Correlation between TGF-β1 gene 29 T > C single nucleotide polymorphism and clinicopathological characteristics of osteosarcoma.

Transforming growth factor (TGF)-β1 is the most abundant growth factor in human bone. Several polymorphisms have been described in the TGF-β1 gene. To explore the correlation between TGF-β1 gene single nucleotide polymorphism and the clinicopathological characteristics of osteosarcoma. TaqMAN PCR technique was used to detect the TGF-β1 gene polymorphism of 124 patients with osteosarcoma from last follow-up and 136 healthy controls. The difference of gender, age, and allele frequency between patient group and control group with χ (2) text were tested.
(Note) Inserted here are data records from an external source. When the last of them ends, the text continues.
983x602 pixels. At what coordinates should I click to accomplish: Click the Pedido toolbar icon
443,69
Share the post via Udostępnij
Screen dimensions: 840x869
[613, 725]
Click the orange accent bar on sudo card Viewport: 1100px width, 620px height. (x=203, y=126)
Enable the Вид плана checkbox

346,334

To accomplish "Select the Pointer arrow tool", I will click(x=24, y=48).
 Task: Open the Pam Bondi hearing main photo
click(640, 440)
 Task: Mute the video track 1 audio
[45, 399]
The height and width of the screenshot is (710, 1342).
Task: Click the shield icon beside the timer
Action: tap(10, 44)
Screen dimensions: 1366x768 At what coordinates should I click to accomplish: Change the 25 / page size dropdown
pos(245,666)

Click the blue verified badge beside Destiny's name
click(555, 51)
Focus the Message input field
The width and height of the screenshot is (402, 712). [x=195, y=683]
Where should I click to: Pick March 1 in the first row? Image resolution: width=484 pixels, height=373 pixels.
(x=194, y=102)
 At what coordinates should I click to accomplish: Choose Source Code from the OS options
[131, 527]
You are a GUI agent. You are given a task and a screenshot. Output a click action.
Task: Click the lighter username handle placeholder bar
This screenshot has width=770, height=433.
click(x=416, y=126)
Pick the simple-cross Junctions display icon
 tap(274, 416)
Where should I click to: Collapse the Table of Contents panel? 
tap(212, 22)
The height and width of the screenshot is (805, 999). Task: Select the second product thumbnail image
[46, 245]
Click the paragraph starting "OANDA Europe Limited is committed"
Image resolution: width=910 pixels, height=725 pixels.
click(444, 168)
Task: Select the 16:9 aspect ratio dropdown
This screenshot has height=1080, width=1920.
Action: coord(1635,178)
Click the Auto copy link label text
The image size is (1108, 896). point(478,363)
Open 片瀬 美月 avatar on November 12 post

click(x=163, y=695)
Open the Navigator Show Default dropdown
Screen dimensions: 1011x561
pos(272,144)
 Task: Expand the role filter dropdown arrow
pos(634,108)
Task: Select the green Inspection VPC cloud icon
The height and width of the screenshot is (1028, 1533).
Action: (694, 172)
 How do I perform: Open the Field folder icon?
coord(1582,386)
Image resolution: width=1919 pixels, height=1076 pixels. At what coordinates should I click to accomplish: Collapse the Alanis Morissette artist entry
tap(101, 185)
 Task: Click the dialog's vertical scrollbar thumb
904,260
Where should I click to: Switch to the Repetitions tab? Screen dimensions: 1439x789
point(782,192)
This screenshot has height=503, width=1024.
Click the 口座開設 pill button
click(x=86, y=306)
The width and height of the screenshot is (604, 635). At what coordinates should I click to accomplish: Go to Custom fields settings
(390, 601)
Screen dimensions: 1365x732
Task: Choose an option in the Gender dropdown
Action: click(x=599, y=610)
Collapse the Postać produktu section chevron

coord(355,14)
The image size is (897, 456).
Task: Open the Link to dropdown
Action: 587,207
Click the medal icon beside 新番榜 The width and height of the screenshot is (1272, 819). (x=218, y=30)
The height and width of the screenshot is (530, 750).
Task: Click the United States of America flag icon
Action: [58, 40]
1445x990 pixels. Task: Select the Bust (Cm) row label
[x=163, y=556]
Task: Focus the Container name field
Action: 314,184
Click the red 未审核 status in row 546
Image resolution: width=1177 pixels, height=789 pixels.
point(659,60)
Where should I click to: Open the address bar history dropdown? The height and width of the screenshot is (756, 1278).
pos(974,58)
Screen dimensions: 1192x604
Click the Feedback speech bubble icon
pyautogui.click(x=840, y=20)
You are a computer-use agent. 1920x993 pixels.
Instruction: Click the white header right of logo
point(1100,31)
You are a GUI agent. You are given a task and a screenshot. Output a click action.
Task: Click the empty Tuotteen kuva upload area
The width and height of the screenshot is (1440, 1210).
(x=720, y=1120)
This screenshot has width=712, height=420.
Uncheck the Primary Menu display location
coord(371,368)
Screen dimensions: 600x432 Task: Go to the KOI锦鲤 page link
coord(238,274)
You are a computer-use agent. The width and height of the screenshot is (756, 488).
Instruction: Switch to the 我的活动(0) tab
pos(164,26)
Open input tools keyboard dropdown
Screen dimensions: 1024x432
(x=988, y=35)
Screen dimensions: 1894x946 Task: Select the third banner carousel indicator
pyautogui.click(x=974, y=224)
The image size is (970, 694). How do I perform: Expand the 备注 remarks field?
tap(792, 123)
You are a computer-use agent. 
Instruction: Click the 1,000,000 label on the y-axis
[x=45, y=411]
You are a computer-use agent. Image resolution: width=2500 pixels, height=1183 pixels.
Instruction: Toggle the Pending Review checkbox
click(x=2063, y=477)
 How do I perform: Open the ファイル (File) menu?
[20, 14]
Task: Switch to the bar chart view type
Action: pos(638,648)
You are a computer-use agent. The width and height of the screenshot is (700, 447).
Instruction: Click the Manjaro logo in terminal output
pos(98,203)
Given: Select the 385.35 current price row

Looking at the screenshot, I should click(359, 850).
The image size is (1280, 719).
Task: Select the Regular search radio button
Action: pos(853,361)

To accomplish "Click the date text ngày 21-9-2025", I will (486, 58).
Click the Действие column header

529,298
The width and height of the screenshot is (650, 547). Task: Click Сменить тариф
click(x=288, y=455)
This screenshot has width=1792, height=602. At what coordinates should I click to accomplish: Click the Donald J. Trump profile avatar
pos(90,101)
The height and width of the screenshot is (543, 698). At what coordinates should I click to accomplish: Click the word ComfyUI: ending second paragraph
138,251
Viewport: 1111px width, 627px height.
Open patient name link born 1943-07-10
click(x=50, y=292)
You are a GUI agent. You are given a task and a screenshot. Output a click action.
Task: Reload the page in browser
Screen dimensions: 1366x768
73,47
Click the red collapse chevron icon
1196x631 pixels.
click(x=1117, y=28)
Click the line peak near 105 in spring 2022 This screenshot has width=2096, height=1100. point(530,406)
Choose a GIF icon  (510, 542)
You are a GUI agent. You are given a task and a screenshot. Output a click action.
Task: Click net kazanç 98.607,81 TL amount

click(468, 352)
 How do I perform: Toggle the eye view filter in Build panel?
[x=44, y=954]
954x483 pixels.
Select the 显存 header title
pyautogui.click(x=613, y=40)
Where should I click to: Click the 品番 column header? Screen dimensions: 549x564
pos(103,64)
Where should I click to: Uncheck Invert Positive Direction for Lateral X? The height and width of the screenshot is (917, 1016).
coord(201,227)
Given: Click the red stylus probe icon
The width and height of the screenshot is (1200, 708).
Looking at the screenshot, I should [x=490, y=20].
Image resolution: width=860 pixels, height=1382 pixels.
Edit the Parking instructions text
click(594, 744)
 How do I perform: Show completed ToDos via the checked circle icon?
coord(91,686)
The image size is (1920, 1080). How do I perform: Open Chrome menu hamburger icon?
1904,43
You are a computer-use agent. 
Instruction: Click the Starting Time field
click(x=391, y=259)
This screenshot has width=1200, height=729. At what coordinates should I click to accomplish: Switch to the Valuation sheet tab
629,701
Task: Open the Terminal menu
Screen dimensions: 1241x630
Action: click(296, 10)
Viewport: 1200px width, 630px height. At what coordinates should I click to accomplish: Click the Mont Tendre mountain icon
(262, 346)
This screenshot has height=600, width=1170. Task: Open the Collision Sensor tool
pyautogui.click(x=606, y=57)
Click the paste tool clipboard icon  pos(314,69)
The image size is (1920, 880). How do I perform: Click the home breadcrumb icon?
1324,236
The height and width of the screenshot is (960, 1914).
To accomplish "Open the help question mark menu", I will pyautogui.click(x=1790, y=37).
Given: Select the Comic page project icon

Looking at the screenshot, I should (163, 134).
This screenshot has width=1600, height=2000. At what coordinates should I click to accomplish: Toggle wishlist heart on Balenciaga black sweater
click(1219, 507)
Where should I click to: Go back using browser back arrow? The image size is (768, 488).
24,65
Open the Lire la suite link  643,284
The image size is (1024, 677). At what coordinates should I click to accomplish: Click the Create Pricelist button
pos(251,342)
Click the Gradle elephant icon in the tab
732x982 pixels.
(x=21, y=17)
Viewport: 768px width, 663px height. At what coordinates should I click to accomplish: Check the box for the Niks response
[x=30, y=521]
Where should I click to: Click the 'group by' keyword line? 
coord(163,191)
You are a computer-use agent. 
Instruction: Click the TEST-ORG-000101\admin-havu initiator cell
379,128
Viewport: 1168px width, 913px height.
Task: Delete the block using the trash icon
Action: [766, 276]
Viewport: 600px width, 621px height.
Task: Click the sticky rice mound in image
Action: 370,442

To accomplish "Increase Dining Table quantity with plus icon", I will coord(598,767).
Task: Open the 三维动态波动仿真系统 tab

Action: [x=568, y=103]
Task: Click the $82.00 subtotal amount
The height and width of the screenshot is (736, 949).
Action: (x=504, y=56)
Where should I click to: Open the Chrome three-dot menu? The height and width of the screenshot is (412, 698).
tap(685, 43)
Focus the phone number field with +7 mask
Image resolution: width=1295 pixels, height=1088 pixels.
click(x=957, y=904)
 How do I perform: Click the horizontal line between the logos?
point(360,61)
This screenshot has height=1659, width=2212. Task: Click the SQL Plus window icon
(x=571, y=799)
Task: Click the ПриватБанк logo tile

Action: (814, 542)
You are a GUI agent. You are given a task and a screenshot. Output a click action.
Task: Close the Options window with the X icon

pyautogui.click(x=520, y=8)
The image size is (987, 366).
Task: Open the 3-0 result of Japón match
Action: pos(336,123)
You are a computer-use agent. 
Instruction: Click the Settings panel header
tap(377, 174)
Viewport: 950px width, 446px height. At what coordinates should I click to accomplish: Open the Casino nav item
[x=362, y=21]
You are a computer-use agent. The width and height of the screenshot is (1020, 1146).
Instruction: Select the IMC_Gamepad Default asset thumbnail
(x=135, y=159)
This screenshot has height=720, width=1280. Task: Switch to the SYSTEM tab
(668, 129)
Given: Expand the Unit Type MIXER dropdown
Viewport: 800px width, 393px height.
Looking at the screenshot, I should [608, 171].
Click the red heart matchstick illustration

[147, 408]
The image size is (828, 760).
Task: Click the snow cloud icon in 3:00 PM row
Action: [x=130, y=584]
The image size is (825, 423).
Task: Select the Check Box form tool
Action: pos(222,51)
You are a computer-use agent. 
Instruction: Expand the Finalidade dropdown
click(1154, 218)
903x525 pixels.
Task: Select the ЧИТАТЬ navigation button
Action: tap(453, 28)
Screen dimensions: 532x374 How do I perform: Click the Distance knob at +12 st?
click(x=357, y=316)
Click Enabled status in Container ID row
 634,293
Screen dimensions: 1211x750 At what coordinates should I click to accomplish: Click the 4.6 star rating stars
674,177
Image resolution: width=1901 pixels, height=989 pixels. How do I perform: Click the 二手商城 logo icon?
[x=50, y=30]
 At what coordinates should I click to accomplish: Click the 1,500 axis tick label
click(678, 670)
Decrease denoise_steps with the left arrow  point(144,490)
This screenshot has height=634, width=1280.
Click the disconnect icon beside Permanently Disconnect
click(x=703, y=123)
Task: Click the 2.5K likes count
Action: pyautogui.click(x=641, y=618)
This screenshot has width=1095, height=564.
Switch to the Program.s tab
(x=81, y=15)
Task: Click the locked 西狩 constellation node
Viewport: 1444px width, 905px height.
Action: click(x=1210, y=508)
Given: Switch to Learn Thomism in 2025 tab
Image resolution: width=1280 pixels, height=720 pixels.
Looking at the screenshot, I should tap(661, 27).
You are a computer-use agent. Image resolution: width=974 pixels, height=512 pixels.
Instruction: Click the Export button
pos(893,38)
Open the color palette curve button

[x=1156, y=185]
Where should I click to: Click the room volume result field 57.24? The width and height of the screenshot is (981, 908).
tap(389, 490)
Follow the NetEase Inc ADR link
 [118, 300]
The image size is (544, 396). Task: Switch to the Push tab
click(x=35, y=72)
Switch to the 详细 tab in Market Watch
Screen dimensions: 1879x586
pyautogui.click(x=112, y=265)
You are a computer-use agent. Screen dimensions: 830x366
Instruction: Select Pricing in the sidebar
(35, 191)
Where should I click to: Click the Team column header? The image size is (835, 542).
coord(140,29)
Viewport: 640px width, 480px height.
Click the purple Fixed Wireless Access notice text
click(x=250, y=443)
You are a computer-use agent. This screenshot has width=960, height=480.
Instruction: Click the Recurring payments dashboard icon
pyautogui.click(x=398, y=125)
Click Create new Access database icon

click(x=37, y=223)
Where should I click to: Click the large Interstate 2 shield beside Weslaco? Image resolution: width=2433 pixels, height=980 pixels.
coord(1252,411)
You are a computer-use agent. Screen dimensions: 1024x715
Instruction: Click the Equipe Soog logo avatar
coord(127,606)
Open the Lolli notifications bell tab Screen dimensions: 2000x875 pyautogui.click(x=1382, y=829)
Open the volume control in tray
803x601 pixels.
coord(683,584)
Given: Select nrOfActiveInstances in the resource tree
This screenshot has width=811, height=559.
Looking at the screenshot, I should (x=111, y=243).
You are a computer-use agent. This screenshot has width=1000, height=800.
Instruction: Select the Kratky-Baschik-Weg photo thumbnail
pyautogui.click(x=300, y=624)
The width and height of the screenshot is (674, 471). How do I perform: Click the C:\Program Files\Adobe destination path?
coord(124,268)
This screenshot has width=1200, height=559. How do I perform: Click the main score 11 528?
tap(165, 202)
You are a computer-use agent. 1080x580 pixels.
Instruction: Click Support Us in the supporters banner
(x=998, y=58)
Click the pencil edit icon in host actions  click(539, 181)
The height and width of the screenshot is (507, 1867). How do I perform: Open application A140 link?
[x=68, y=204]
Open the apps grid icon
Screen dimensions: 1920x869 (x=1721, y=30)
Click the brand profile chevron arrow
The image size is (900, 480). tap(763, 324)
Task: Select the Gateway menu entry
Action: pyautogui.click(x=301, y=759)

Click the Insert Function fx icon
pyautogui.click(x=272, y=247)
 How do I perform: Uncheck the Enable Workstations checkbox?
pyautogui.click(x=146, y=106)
The relationship between single nucleotide polymorphism and the risk of osteosarcoma with logistic regression and different survival rates of different genotypic patients with osteosarcoma through Kaplan-Meier were analyzed. There is no remarkable difference of the three genotypes in TGF-β1 gene 509C > T locus between the patient group and control group (P = 0.26). However, there are significant distributive differences in 29 T > C genotype (P = 0.04), which shows that patients carrying TT genotype have more risk to get osteosarcoma than patients carrying CC genotype (odds ratio (OR) = 2.10, 95 % confidence interval (CI) = 1.08-4.05). The percentage of T allele frequency of patient group, as 60.1 %, is larger than the control group, as 48.9 %. By comparing with patients carrying CC genotype, patients carrying TT genotype have two times risk of metastasis (OR = 2.30, 95 % CI = 1.05-5.06), and most of them are in the period of Enneking IIB (OR = 2.54, 95 % CI = 1.18-5.51). The survival analysis indicates that there is no any significant decrease when there is recurrence in patients carrying TT genotype. The morbidity and metastasis of osteosarcoma are relevant to TGF-β1 gene 29 T > C single nucleotide polymorphism.